# UK Self Assessment - SA109 form (Residence, remittance basis etc.)



## duncan67 (8 d ago)

My UK national wife relocated to Hong Kong from the UK mid-way through the 2021-2022 tax year for full-time employment and I'm doing her UK tax return. We understand split-year case 1 (moved overseas for full-time work) applies and have read all the HMRC guidance but hope someone who's been through this pleasure might be kind enough to help answer a couple of questions we still have.  

The main SA100 tax return we complete with information for the UK part of the year alone, that's fine. (We're using software, not the paper form, just to note.)

*SA109 "Residence Status*" - mostly this is OK, I think.
Query on only one box for this section, box 9.

Box 3 (split-year request, case 1) is ticked as this is what we want.
Box 4 (UK tax resident in previous tax year?) also ticked, and is necessary for case 1 split-year.
Box 6 - date the UK residence ends - is given as her first day of full-time employment overseas.

MATERIAL SHOWN:

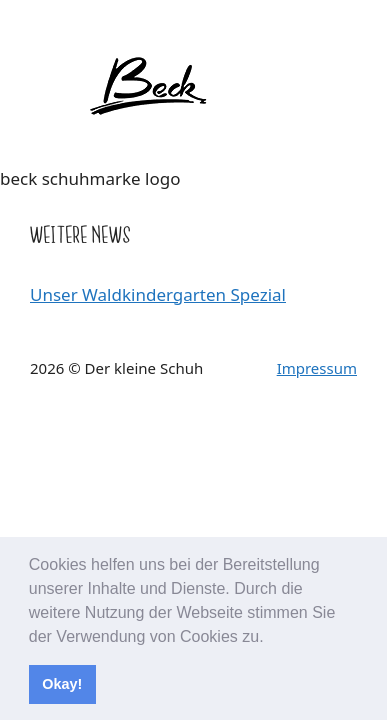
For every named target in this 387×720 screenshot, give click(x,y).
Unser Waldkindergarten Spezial (158, 294)
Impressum (317, 368)
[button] (271, 638)
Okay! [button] (62, 684)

EXERCISE:
In the forum post about the SA109 form, what date does the poster give in Box 6 as the day UK residence ends?

PROBLEM SOLUTION:
Her first day of full-time employment overseas.